**Stored data entries:**
┄┄┄┄┄┄
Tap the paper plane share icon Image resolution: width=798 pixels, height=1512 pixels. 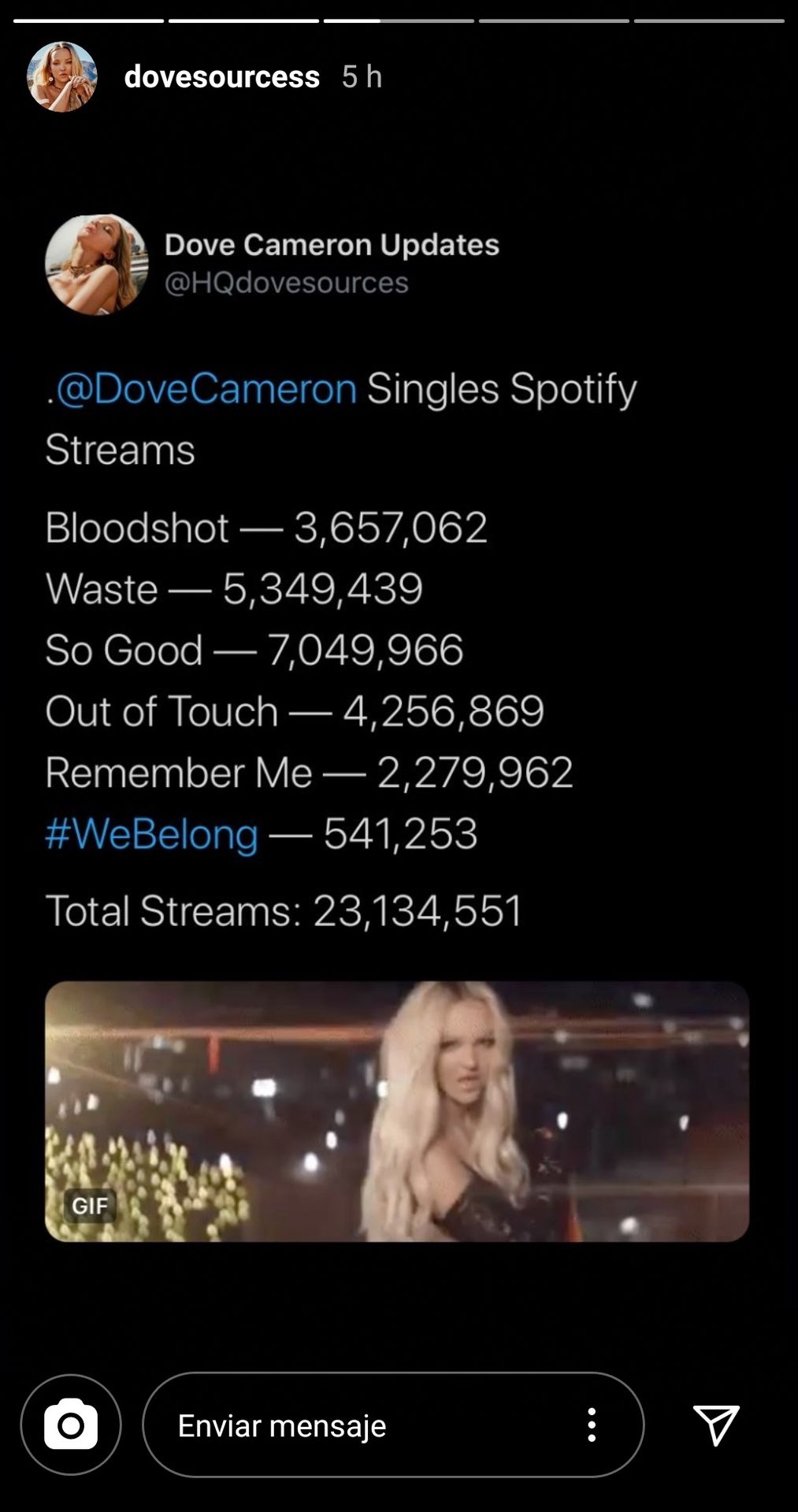click(716, 1425)
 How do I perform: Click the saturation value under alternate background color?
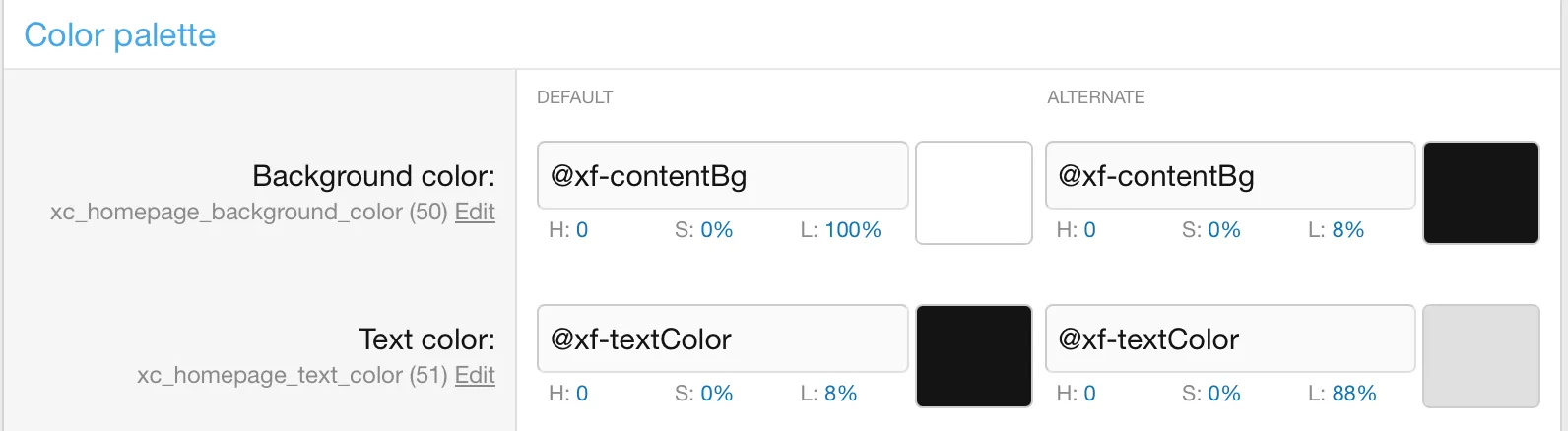[x=1224, y=230]
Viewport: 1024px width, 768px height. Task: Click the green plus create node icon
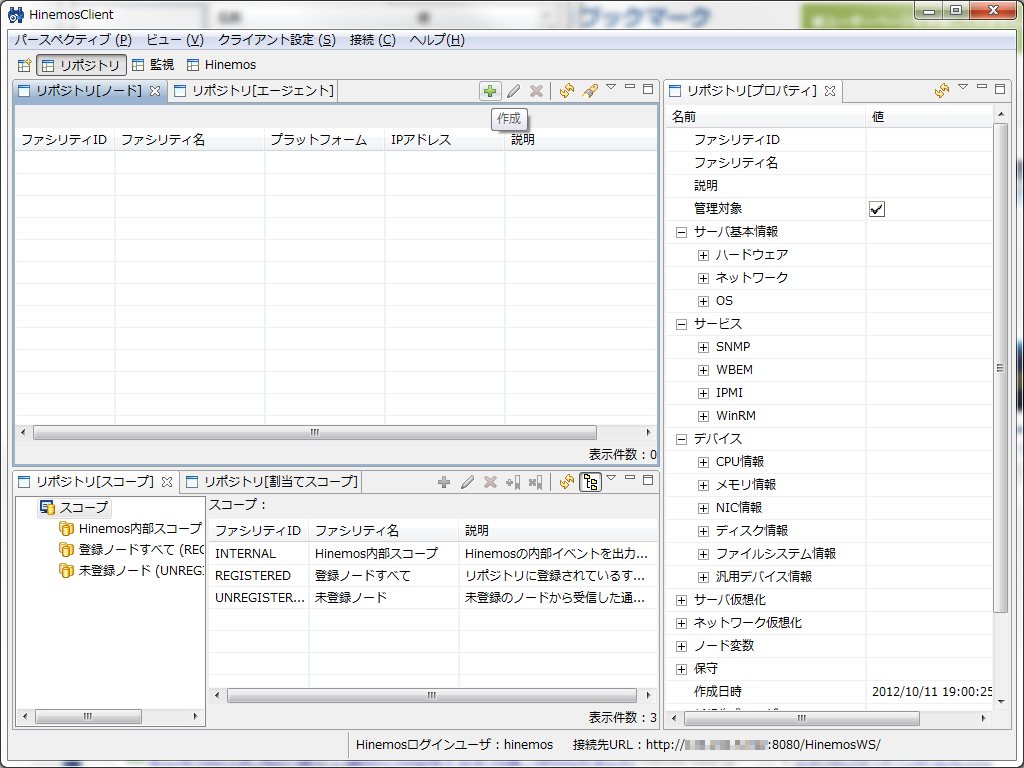click(489, 91)
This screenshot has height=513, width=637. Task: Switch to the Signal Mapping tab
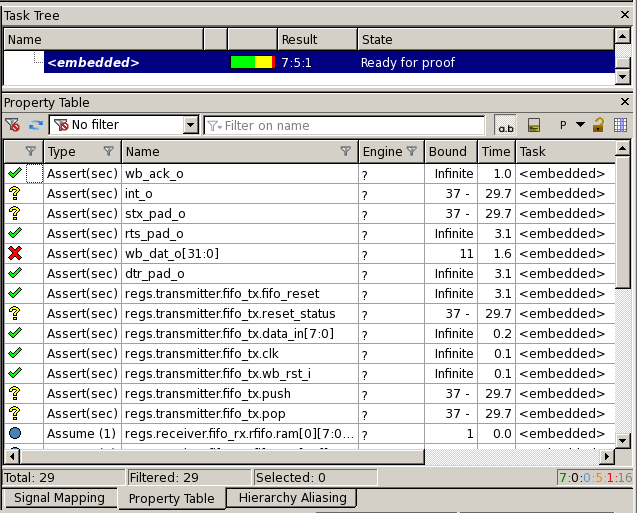pyautogui.click(x=59, y=498)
┄┄┄┄┄┄
**Required action:** Every line from the one containing "This screenshot has" through the last line of the data is to be retyped exactly, with nothing added and no pictures included.

**Answer to the problem:**
This screenshot has height=513, width=637. Task: Switch to the Signal Mapping tab
pyautogui.click(x=59, y=498)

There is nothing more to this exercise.